Is meeting a guy at his house for a first meeting, get to know you, first date really a new thing? Declining seen as not trusting them? I just had a second guy suggest this. Maybe I am really not up for dating in 2021

That isn't a thing. Also, of course you don't trust him. You haven't even met him.
Unfortunately the dodgy guys like this are overrepresented because no one is snapping them up.
 
That isn't a thing. Also, of course you don't trust him. You haven't even met him.
Unfortunately the dodgy guys like this are overrepresented because no one is snapping them up.
The first time a guy suggested it, we had chatted for many hours over a few days before he suggested this. I had some sense of who he was and didn't find any red flags when I looked. But still wasn't something I was comfortable doing.

This new guy I literally had a 10 minute conversation with.
 
Even if they have no ill intent I’d rule them out just for being so completely obtuse as to not realize how awkward that request is. ::yes::

I do also understand some of the reasoning. Living in a small town where everyone knows everyone, it is hard to keep things from being known. Who wants everyone you know knowing you were out on a date with someone and ask a bunch of questions if it doesn't work out. But still not something I'd entertain for a first meeting.
 
Is meeting a guy at his house for a first meeting, get to know you, first date really a new thing? Declining seen as not trusting them? I just had a second guy suggest this. Maybe I am really not up for dating in 2021
Not really a “new” thing, but feels like a Ted Bundy thing. Home is where the soundproof dungeon is, skip it!
 
And there is no way of knowing this.... hence, no bars for me.
I mean you could have that happen anywhere alcohol could be ordered wouldn't you say? That a person you're on a first date with who has an alcohol addiction knowingly orders alcohol doesn't just occur at a bar.
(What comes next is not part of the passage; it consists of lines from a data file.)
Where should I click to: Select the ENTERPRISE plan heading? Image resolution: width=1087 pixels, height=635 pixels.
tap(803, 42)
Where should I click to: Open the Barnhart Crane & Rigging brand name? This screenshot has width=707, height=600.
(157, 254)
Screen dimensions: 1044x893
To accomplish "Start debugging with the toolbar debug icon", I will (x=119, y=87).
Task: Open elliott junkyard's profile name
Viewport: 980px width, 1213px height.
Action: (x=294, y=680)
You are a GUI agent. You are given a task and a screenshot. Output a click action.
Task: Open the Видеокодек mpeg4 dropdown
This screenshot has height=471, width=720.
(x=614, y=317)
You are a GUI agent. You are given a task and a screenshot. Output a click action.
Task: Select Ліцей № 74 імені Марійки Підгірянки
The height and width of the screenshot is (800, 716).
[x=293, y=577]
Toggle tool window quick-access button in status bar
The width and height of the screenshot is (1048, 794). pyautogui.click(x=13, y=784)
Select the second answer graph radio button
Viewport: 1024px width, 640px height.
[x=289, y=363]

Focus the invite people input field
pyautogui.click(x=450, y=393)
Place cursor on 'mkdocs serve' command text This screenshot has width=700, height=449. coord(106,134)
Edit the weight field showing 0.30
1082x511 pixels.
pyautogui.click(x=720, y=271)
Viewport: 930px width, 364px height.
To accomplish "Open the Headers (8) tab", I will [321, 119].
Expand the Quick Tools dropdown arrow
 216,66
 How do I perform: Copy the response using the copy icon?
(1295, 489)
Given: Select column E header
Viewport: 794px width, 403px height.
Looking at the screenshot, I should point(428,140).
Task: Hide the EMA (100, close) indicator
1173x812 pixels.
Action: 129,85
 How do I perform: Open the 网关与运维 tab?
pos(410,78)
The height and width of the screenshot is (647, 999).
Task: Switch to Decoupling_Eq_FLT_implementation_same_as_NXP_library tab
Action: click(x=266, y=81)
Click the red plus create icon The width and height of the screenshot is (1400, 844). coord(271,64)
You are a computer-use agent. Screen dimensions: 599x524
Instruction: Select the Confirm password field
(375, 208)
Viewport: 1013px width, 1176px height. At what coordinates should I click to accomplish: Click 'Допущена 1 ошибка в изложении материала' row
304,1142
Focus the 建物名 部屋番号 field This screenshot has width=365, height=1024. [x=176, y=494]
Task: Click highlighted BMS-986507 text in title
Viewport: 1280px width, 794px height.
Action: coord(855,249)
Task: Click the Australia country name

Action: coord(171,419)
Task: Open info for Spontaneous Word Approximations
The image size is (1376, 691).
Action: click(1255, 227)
It's the responsibility of the person who has an alcohol addiction to not order alcohol where ever they are at. You don't have any way of knowing if anyone you're going on a date with has an issue with that irrespective of the venue.
 
One really nice location that DH had our first meet was La Madeleine. What made it great is that we had food to eat, but no waiters. We met at the tail end of the dinner rush, so no one was fussing at us for taking a table. But, if it hadn't worked out, we could have ate and run. Since we didn't have to wait for our food, the eating part was over with quickly. As it was, we ended up getting hot chocolate or something because we sat there for a few hours.
 
That last guy is never going to meet. Cut him loose.

Well it is official. He is not interested. No surprise there.

So, in summary, I have chatted with a couple dozen guys over the course of just over a month. Had 3 first dates, no second dates. 3 "let's get together" that never happened. One proposed let's go a hotel and 2 let's meet at my house. I am currently not engaging with anyone. But the search continues.
 
Well it is official. He is not interested. No surprise there.

So, in summary, I have chatted with a couple dozen guys over the course of just over a month. Had 3 first dates, no second dates. 3 "let's get together" that never happened. One proposed let's go a hotel and 2 let's meet at my house. I am currently not engaging with anyone. But the search continues.
Don’t give up on finding Mr. Right. Love is a battlefield (a relative of mine is watching 13 going on 30 right now :-)).